§ **Passage provided**
— START —
It has been a long time since I stepped inside of a church, and what worried me most today was that I would spontaneously combust upon entering the building, the rays of sunlight filtered through the image of Christ piercing me like arrows, old ladies scooping holy water on me only for it to incite the flames, my grandmother looking down from her short stature muttering, Very disappointing, very disappointing. I can't precisely measure the time since I've last been, although a fair estimate would be somewhere between 7-10 years.
As an especially oblivious young boy I wouldn't say I was fascinated by mass, which was boring, overlong but solemn, giving me a healthy fear of God and leading me to find the intricate "natural philosophy" of Catholicism as valid as scientific inquiry. The theological matters anybody half-aware of Catholicism knows about won't be explored further here. Suffice it to say I think all religions are equally useful but am most impressed by Catholicism's venerability and opulence, the greatest among all religions and, of course, its peerless status among all the Christianities, underwriting much of Western civilization.
— END —
§ **What to work on**
1/ Can you sum up the church passage in two sentences?
2/ What words does the church passage use to describe mass as the writer knew it as a boy?
3/ Reproduce the church passage between "It has been" and "between 7-10 years.", inclusive.

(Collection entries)
— START —
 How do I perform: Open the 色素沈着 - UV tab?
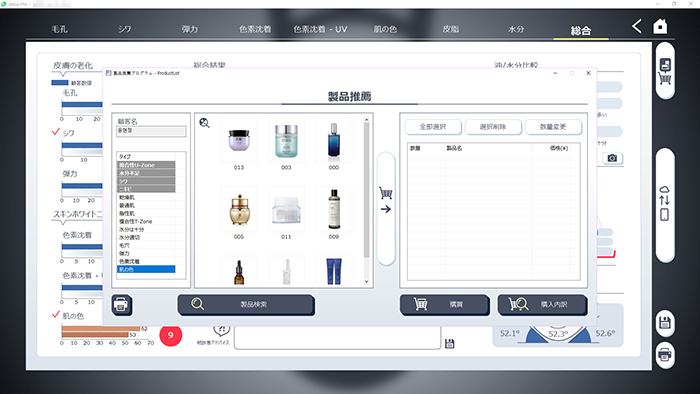click(320, 29)
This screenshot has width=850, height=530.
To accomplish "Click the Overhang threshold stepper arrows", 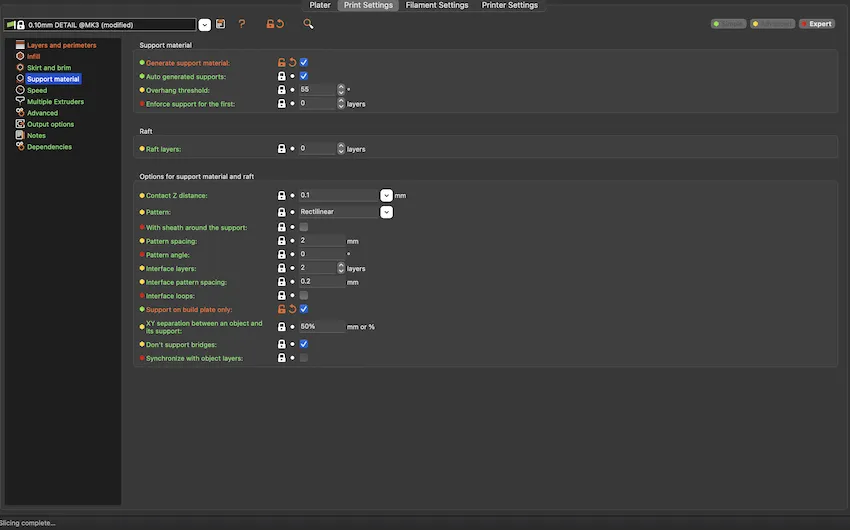I will pos(341,89).
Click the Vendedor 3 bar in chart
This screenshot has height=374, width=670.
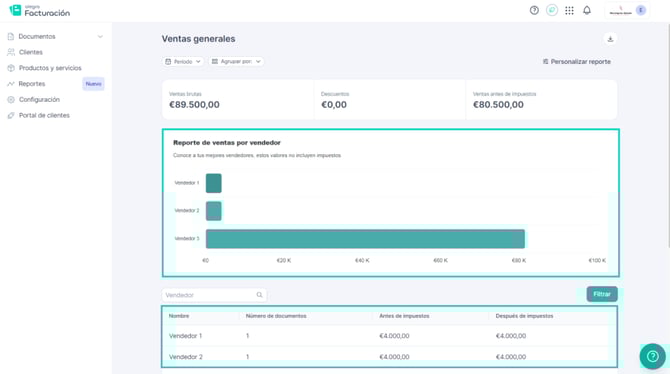point(365,239)
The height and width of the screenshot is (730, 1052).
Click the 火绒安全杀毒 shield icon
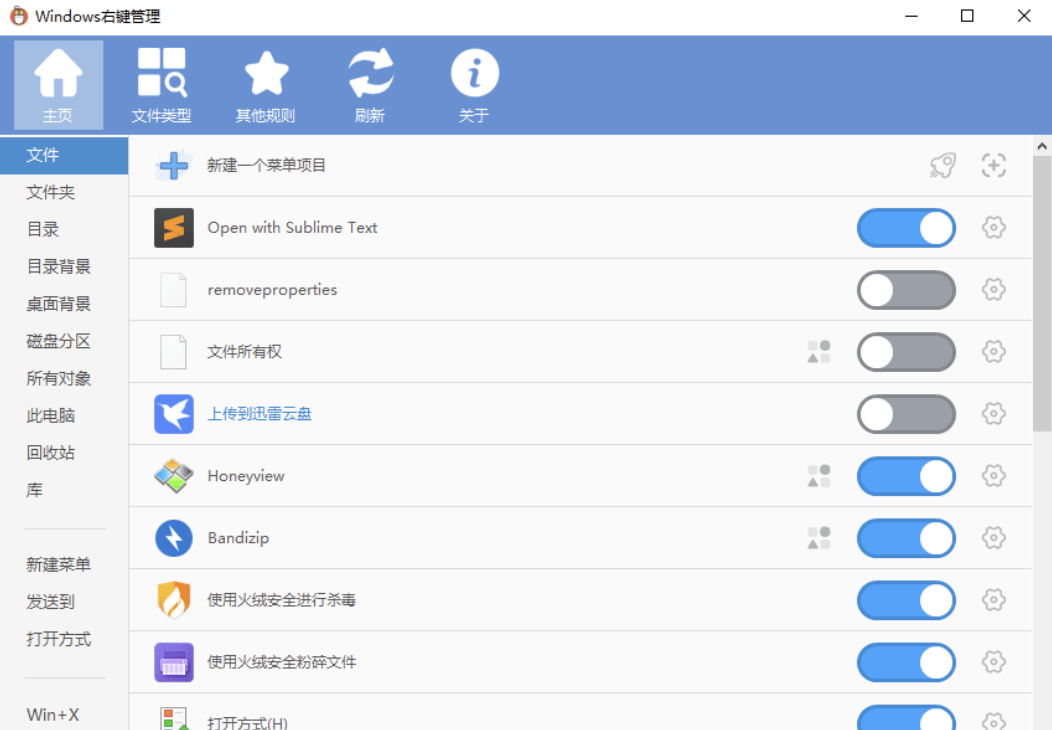(x=172, y=600)
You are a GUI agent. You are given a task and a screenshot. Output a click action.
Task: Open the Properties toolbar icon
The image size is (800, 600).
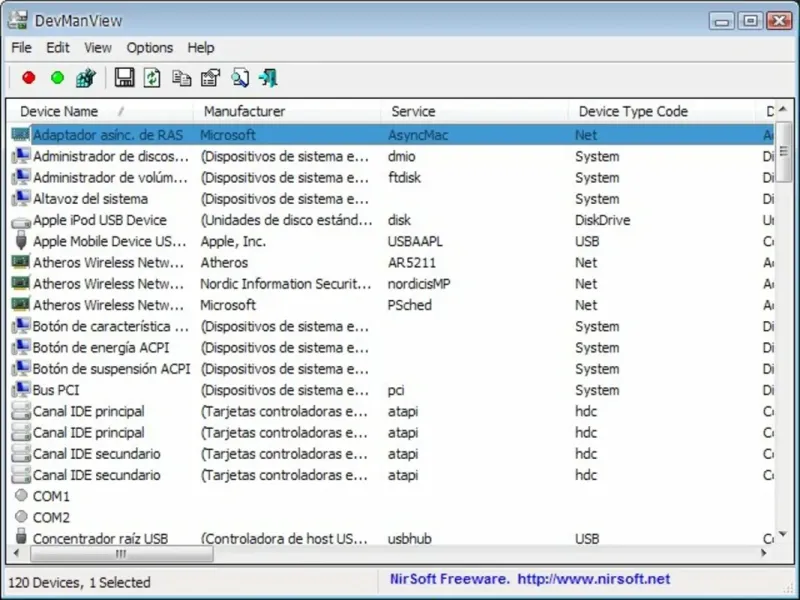pyautogui.click(x=210, y=77)
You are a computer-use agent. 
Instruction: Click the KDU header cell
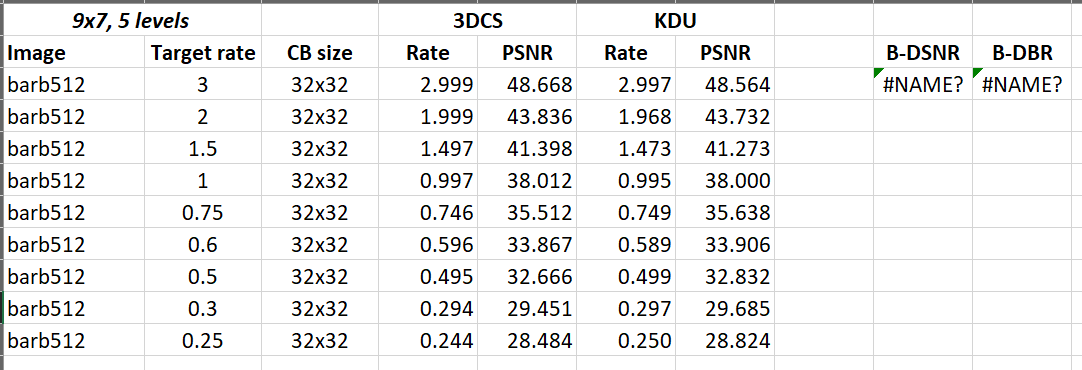coord(675,21)

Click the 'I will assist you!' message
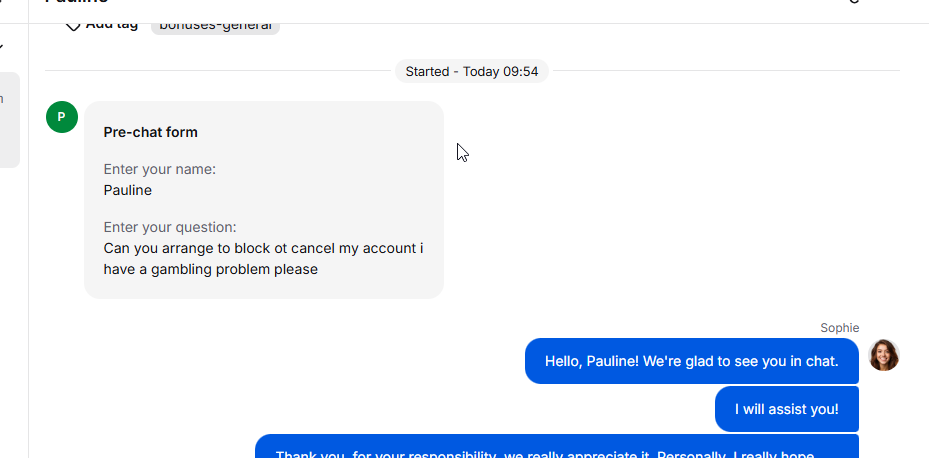point(787,409)
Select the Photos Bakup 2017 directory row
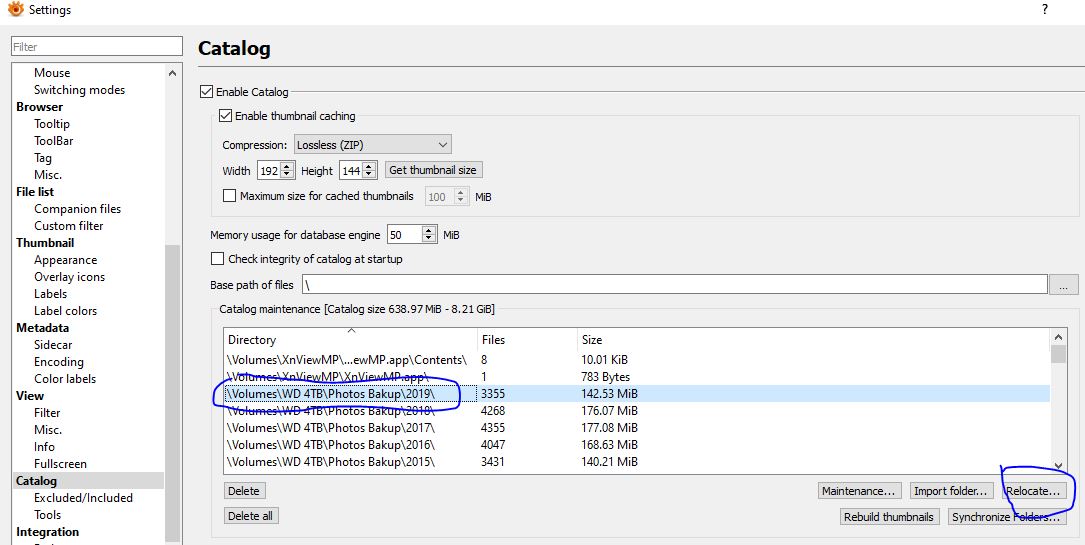The height and width of the screenshot is (545, 1085). 331,428
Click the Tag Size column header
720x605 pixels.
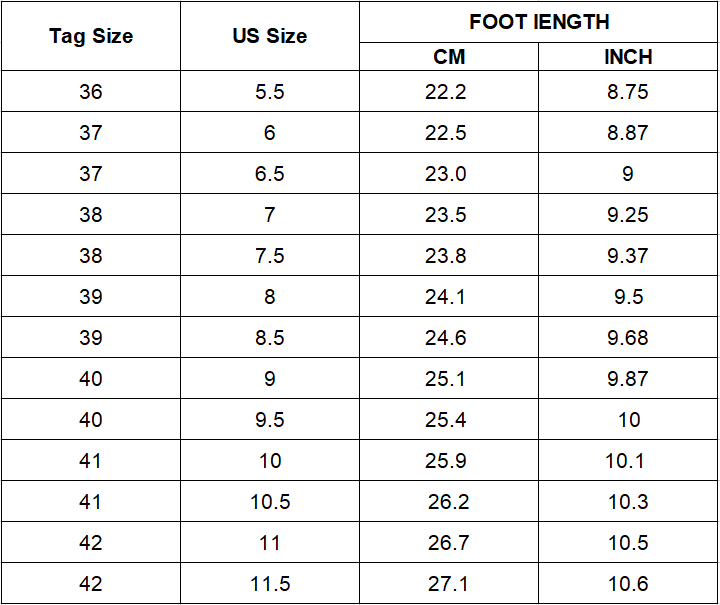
— END —
§ **The answers**
1/ The writer has not been inside a church in roughly 7-10 years and worried about spontaneously combusting upon entering, with a grandmother muttering disappointment. As a boy the writer found mass boring but solemn, which instilled a healthy fear of God, and now considers all religions equally useful while being most impressed by Catholicism's venerability and opulence.

2/ boring, overlong, solemn

3/
It has been a long time since I stepped inside of a church, and what worried me most today was that I would spontaneously combust upon entering the building, the rays of sunlight filtered through the image of Christ piercing me like arrows, old ladies scooping holy water on me only for it to incite the flames, my grandmother looking down from her short stature muttering, Very disappointing, very disappointing. I can't precisely measure the time since I've last been, although a fair estimate would be somewhere between 7-10 years.